*** Opening of Record excerpts ***

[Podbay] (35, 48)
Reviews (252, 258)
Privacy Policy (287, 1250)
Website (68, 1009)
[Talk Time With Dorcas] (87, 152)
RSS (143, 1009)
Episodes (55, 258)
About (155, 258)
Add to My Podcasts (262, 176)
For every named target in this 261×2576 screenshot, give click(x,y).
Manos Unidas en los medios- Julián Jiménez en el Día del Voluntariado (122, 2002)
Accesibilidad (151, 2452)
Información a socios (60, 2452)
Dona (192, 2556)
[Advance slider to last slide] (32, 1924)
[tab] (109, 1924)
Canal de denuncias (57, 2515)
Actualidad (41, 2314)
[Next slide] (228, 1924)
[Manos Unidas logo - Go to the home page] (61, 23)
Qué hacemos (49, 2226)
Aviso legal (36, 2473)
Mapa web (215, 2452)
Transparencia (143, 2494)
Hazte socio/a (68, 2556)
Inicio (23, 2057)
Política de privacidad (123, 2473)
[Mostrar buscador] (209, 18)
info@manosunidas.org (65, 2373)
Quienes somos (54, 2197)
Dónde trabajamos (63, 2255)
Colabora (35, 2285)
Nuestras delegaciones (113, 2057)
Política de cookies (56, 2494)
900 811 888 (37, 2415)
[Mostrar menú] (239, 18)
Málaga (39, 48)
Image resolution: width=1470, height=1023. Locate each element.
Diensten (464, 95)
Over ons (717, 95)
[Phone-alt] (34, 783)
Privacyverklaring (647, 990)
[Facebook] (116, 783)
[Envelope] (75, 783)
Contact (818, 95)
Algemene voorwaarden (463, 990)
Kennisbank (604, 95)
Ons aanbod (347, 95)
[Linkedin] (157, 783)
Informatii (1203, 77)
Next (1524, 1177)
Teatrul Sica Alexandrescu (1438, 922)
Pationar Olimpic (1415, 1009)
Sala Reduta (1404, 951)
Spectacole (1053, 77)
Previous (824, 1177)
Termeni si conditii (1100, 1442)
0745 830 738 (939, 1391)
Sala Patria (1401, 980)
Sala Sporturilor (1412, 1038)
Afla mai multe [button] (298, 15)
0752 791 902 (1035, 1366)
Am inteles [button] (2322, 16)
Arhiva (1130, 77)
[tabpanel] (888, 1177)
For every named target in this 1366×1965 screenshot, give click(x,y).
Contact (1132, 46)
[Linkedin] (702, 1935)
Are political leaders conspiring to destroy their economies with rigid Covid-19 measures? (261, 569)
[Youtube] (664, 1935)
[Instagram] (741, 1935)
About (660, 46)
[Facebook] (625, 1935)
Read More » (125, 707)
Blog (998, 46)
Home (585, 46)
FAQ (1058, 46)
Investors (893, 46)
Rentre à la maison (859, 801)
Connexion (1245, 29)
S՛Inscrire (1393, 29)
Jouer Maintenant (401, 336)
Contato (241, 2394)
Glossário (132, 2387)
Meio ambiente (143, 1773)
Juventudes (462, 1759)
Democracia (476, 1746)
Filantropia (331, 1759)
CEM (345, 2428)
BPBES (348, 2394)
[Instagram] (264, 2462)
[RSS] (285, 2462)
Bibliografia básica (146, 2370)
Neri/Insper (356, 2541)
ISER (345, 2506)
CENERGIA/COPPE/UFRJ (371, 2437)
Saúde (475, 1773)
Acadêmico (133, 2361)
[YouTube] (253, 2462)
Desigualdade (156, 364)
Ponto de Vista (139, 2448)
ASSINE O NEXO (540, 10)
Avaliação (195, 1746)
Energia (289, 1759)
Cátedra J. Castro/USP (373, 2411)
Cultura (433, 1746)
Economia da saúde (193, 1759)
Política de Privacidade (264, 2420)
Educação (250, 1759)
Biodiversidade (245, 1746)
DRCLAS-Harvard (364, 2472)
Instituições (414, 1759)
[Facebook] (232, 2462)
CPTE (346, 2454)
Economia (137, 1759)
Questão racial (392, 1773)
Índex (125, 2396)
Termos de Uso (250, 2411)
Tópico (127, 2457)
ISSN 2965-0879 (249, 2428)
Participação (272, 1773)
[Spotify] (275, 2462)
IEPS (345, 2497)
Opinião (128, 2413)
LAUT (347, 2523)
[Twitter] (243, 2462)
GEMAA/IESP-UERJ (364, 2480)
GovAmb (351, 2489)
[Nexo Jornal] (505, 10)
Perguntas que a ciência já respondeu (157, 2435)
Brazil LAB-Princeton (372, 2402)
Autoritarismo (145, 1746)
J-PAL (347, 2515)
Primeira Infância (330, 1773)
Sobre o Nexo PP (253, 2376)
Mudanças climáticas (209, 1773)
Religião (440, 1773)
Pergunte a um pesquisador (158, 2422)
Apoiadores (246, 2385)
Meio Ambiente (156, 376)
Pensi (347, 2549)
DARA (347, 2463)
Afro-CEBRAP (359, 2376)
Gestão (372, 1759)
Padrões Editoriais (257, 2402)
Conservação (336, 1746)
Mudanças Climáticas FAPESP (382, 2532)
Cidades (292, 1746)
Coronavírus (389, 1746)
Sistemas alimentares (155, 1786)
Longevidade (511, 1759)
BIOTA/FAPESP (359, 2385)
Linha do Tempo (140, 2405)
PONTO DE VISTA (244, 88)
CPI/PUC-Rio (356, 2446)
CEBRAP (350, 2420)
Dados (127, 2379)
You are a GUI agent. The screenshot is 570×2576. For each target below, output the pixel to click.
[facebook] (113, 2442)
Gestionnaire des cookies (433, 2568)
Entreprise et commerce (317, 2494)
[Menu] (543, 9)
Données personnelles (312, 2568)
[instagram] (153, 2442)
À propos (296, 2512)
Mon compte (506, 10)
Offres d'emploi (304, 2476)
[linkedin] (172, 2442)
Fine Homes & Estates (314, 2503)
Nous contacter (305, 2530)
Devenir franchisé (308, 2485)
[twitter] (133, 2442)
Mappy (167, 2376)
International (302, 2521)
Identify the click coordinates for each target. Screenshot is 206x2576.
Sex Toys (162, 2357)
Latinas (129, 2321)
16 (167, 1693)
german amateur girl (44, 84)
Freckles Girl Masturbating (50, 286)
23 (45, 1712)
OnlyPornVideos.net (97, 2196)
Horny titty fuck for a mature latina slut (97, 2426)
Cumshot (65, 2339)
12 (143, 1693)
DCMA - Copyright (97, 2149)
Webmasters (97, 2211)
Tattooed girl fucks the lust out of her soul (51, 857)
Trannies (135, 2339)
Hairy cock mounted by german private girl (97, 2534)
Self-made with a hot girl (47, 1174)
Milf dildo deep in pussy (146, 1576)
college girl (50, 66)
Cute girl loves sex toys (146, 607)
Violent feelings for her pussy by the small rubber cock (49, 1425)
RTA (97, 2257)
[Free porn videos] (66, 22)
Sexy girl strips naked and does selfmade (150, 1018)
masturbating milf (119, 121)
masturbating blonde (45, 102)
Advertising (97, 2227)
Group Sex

*** Close of Record excerpts ***

#### Problem to work on:
Whenever "Mudanças" occurs in a line above, copy that line.

#### Response:
Mudanças climáticas (209, 1773)
Mudanças Climáticas FAPESP (382, 2532)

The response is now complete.